Since its launch, Rocky Mountain has steadily expanded from its initial market of Colorado into locations across American and the world. They now have stores in 40 states and also in Canada, Japan, and the United Arab Emirates. During the last ten years of expansion, Rocky Mountain was able to average a solid 6 percent growth rate; not bad considering this period included the worst recession since the Great Depression.
Looking forward, Rocky Mountain seems set to get even larger. The company is preparing to launch new stores across Asia including high-growth markets like China, South Korea, and other parts of Southeast Asia. If Rocky Mountain opens stores in these areas while continuing to spread across the United States, analysts expect it could grow its revenues by as much as 30 percent a year going forward.

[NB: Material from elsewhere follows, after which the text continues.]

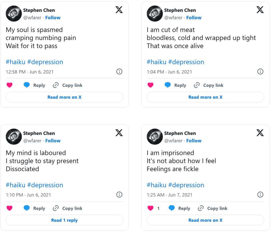The width and height of the screenshot is (271, 233).
Task: Click the copy link icon on 1:25 AM tweet
Action: click(201, 208)
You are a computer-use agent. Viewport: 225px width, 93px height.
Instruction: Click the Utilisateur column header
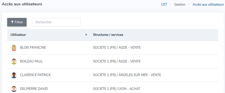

Rocky Mountain also has solid looking margins. The company has a healthy 16.7 percent operating margin and 7.47 percent profit margin. Rocky should be able to maintain these decent margins as it expands because it is not in a high cost industry. To keep expanding, Rocky doesn’t need to spend a fortune on research or new technology, but it just might need to add a few more assembly lines.
Because of these low expenses, Rocky tends to accumulate cash each year. The company has no debt and holds about $3.5 million in cash reserves. It’s been distributing this extra money to shareholders. Over the past ten years, Rocky has increased its dividend by over 300 percent. Most recently, Rocky paid a dividend of $0.43 per share.
This company does have a couple issues that investors should be aware of. While Rocky Mountain’s small size makes it attractive as an investment, it could also be Rocky’s biggest liability. Right now Rocky runs both its main operations and manufacturing out of one location in Colorado. If a fire or other disaster damaged this site, it could seriously set back company production. In addition, Rocky is a very new player in the chocolate industry and could run into roadblocks due to rapid expansion. Competitors like Hershey, Mondelez, and Nestle (OTC: NSRGY) have been around for decades longer so they may be better prepared to handle market swings than Rocky; a concern if the world economy collapses in the near future.
However, beyond these minor problems, Rocky Mountain offers a pretty attractive set up. It has great growth potential, a solid balance sheet, and no looming expenses to deal with. Chocolate is also a pretty easy industry to understand so investors don’t have to worry about any hidden surprises. Rocky Mountain looks set to become a household name, if it isn’t one already in your neighborhood.